Which of the rows below contain the word "resolution", with case counting? Select each of those rows and copy it out in full.

[Records from a data source]
********************

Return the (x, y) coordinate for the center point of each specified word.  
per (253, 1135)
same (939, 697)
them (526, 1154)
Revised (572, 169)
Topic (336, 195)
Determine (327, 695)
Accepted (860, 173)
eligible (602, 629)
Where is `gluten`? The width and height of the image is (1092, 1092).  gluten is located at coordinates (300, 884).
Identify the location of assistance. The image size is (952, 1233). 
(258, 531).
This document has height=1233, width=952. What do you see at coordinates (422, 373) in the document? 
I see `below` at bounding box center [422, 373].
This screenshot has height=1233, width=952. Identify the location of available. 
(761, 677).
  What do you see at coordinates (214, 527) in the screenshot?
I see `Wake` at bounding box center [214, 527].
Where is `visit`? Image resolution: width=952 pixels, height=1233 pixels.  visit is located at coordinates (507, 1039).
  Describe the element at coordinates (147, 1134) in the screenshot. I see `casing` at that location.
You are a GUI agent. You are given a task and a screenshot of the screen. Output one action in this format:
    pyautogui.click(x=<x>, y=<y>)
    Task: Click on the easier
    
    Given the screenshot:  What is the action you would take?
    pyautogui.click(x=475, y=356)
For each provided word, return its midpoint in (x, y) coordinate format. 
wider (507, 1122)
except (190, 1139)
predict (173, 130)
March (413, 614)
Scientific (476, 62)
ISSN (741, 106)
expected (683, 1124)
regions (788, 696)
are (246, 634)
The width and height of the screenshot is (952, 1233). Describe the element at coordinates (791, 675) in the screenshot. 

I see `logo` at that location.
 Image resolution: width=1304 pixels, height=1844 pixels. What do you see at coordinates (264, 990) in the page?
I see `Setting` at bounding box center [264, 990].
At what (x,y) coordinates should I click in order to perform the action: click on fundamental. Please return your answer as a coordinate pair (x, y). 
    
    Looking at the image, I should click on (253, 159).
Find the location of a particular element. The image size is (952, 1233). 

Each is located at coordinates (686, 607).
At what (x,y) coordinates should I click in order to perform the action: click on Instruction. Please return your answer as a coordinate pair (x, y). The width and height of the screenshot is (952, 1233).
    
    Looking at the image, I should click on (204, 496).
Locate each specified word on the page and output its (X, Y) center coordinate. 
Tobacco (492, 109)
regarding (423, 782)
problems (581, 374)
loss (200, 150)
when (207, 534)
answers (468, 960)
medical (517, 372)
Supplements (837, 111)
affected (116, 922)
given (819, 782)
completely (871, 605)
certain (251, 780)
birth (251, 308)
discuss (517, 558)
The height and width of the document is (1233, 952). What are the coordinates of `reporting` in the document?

********************

:: ANSWER TO THIS EXERCISE ::
Where is `visit`? Image resolution: width=952 pixels, height=1233 pixels.  visit is located at coordinates (507, 1039).
 Image resolution: width=1304 pixels, height=1844 pixels. What do you see at coordinates (264, 990) in the page?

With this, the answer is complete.